The beggar has a wise request. He wants to see. And Jesus grants his request.
I know this is another “aside” here, but I can’t help thinking of Jairus again… tapping his toe waiting for Jesus to wrap up this bleeding-woman business and the crowds pressing in on him and all that, and meanwhile worrying urgently about his daughter who is at the cusp of death. It’s almost like calling an ambulance, but the EMT’s stop to heal a broken fingernail of a bum on the side of the road before they get to your house! If Jesus doesn’t hurry, there will be a death in the family. My thought is that Jesus, on his way to Jerusalem where he is about to die, has a minute to stop and linger and have this conversation with Bartimaeus. Just an “aside,” again, but one worth pondering, I think.

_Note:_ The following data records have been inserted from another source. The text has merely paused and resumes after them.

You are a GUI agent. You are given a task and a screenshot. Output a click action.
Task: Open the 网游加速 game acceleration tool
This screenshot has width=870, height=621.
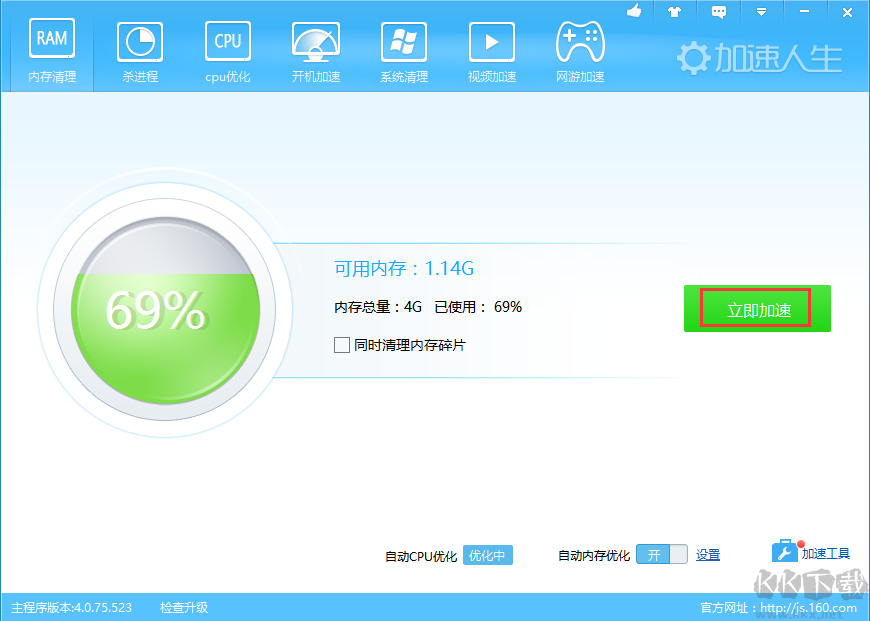(579, 50)
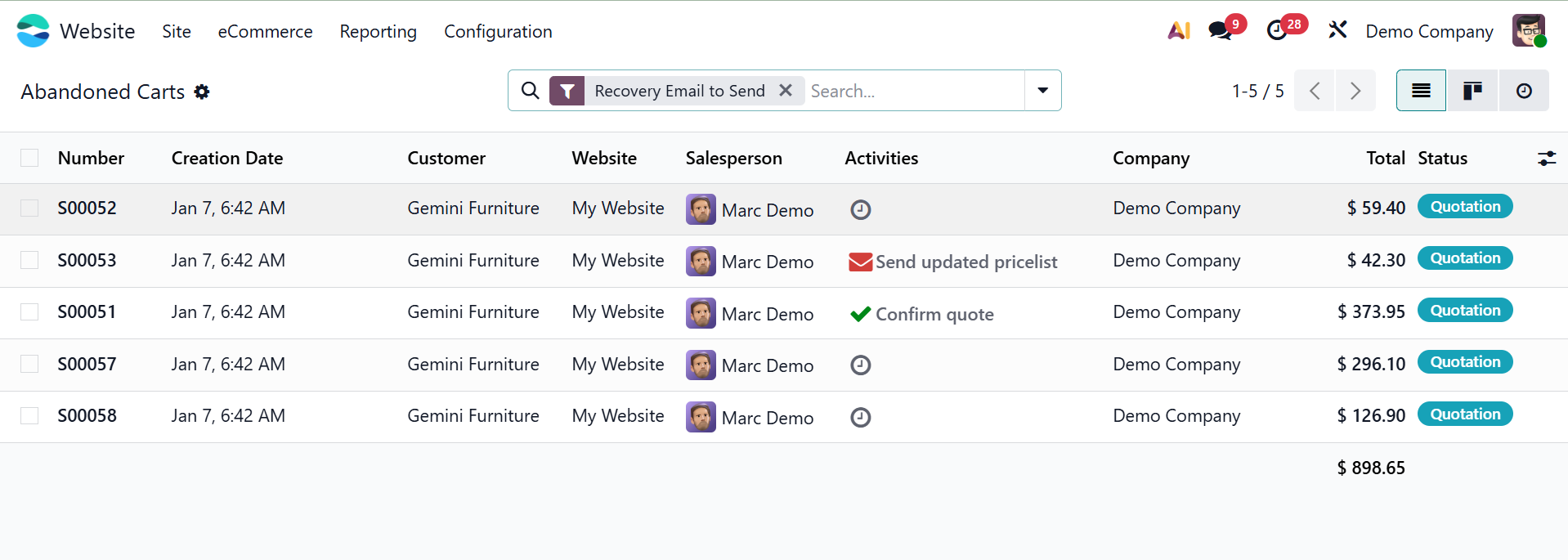The width and height of the screenshot is (1568, 560).
Task: Click the clock activity icon for S00052
Action: [860, 210]
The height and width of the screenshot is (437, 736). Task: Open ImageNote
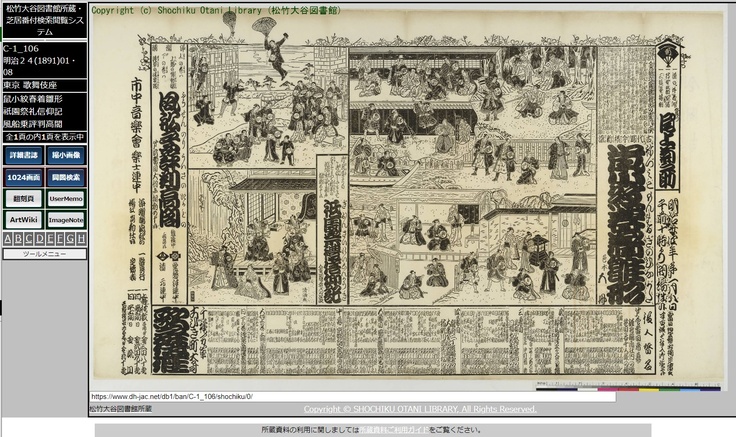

There are needy people in Lubbock. Desperately needy. Many who literally lay their heads down at night on sidewalks, under bridges, behind liquor stores. I can’t help but think that IF JESUS were really walking through Lubbock today, word would spread among the needy, and they would mob him, and he would ask them what they want!
Does Jesus live in your church? REALLY???
The sanctuary where you do your assembling with his “Body”… is there a lock on that door? Is there a hole in the roof? What if some needy people showed up? What would they find? Would a deacon ask what they want? Would they even mob your church? If they did, and there was no room for anyone else to get inside, would they rip a hole in the roof? Would your church touch their need?
The church I assemble with doesn’t, wouldn’t, and won’t.
We are withdrawn. We don’t ask needy people what they want, we teach rich people who are largely already withdrawn not to give what they ask for, but to think for them and give them what we think they need instead. And there are no mobs, at the center of which to find Jesus. There is no risk or humility in any of this.
Have you ever gone down to the church building before sun up and looked for Jesus there?
Sometime try it. Look at the place through the eyes of a bum walking by looking for a place to sleep.
Drive down after dark, before sun up, and get out of the car. Walk around the place. Check the doors to see if they are locked. Is the place all nice and secure? No needy mobs here? No mobs running here ahead of Jesus and getting here while taking the long way round before he shows up?
I have a question for you: What do you want???
(I don’t think it’s either sight or Jesus, but maybe you will convince me otherwise.)